Osniel, a follower of Afro-Cuban religion, is not expecting great things
from the pope’s visit. “No supreme pontiff has ever met with
representatives of the Afro-Cuban religions, even though we are the
majority of religious followers in this country,” he observes.
“Ultimately, it’s the government that benefits most from these visits.”

More out of curiosity than faith, several adolescents and young adults
from the Sevillano district in southern Havana are waiting to attend
mass on September 20 in Plaza of the Revolution.

“I think the pope is a special guy. I want to get as close to him as
possible. The liturgy of the mass is beautiful.
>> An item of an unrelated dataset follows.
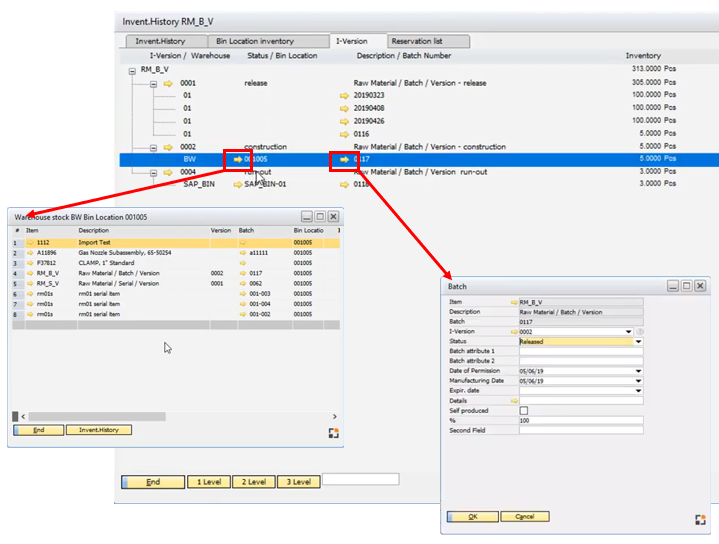Click the Batch attribute 1 input field
Screen dimensions: 719x544
(580, 351)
And what’s more, he says
things that are different from the official speeches we’re used to
hearing,” notes Yonsue, a first-year telecommunications student.

Thousands of buses will be made available in Havana as well as in
Holguin and Santiago de Cuba so citizens there can attend the pope’s
official public events. Even people from neighboring provinces will be

Simultaneously, as the pope’s arrival draws nearer, repression has been
intensifying. Opposition figures Berta Soler and Jose Daniel Ferrer have
denounced the arrest of the Ladies in White as well as activists and
dissidents in Havana, Santiago de Cuba, Holguin, Bayamo, Santiago de
Cuba and Pinar del Rio.

Cuba is a country with a never-ending economic crisis that has gone on
for twenty-five years. It is a nation with a third-world infrastructure
where a large segment of the population chooses to emigrate. If the
prayers of the Holy Father were to bring some comfort to disillusioned
Cubans, it would be a welcome development.

But it is highly pretentious to think that the pope’s words can work
miracles when it comes to an elderly caste that clings to power. The
Castros are experts at manipulation and risk management. They can be
expected to drum up large crowds to line the red carpet for God’s
messenger on earth.

We’ll see if Argentina’s Jorge Bergoglio swallows the hook.